_Task item_. Your answer should consist of the lines in the data below that contain "will".

Stored data:
__________

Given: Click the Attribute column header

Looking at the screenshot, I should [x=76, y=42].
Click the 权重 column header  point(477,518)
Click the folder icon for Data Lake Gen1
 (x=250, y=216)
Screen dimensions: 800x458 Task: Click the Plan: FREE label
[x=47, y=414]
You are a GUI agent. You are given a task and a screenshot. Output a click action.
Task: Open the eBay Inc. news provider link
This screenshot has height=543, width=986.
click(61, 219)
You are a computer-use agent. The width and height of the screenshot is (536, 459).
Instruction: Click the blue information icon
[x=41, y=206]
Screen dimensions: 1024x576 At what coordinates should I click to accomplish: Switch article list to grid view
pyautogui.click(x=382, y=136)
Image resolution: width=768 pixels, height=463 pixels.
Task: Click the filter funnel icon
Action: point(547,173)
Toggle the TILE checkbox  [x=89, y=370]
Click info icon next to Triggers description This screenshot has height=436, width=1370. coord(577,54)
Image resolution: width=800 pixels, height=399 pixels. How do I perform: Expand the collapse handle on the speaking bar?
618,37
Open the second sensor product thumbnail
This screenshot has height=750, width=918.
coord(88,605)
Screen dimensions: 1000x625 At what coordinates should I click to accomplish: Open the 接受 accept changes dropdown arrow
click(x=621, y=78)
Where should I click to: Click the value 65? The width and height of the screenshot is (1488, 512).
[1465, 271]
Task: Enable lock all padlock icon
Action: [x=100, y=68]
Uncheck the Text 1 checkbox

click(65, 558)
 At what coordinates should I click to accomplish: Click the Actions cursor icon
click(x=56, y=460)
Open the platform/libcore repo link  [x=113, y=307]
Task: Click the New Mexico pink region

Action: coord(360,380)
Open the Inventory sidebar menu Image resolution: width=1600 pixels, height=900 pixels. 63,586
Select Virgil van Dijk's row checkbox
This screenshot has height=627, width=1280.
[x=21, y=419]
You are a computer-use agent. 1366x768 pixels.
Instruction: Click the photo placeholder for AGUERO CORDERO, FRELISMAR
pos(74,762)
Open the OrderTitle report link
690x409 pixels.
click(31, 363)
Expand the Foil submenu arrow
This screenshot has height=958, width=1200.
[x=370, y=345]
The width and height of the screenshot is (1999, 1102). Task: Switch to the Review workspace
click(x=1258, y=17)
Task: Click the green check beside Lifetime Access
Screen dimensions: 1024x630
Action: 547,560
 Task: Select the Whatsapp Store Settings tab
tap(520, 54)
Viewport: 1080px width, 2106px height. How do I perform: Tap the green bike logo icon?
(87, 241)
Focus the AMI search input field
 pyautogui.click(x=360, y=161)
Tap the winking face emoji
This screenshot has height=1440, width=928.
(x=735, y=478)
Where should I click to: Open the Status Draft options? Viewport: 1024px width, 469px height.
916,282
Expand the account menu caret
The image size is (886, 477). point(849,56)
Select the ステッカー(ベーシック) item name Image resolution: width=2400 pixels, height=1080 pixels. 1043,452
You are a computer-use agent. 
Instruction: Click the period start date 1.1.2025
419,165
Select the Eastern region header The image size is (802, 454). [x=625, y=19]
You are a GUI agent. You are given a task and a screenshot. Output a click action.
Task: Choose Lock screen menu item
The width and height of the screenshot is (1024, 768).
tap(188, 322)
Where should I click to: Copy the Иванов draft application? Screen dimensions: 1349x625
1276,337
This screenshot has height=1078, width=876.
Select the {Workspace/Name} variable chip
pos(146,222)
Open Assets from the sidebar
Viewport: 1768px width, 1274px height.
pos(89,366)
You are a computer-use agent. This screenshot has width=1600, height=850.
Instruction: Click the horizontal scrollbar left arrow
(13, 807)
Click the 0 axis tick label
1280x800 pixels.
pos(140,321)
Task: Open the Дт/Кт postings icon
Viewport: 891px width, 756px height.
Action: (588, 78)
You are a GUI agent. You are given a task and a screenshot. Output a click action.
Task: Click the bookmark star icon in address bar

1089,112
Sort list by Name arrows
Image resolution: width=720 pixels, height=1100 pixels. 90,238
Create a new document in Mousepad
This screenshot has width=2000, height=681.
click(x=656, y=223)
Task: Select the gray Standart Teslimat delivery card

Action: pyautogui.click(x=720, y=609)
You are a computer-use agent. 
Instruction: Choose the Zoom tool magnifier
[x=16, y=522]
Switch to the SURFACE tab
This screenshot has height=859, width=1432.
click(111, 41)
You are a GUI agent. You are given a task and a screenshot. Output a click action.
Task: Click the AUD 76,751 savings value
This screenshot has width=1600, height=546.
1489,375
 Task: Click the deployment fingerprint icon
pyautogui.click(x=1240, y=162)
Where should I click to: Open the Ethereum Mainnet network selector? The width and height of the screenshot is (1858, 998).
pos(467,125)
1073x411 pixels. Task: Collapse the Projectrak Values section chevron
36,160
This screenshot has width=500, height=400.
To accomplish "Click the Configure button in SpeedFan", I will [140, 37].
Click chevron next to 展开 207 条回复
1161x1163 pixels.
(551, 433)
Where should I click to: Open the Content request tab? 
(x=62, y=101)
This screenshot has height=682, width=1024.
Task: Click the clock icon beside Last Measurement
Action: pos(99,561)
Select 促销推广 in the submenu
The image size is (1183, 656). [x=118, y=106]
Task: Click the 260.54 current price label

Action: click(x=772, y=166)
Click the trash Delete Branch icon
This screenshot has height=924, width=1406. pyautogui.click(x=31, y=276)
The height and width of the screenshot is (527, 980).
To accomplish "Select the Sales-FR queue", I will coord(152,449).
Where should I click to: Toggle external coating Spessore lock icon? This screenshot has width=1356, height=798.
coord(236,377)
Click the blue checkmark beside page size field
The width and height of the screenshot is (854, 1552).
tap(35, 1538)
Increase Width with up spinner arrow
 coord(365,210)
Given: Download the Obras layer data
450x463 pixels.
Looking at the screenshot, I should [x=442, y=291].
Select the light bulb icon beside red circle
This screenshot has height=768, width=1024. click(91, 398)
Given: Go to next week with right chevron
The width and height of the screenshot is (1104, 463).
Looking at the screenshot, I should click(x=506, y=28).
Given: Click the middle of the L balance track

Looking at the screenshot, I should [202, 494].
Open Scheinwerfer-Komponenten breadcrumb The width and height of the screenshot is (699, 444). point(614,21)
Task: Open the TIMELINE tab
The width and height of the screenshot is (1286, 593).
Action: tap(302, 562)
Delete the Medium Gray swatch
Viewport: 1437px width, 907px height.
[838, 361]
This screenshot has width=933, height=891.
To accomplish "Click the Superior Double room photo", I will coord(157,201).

__________

_Solution to the exercise_.
To accomplish "Click the Configure button in SpeedFan", I will [140, 37].
To accomplish "Select the Sales-FR queue", I will coord(152,449).
To accomplish "Click the Superior Double room photo", I will coord(157,201).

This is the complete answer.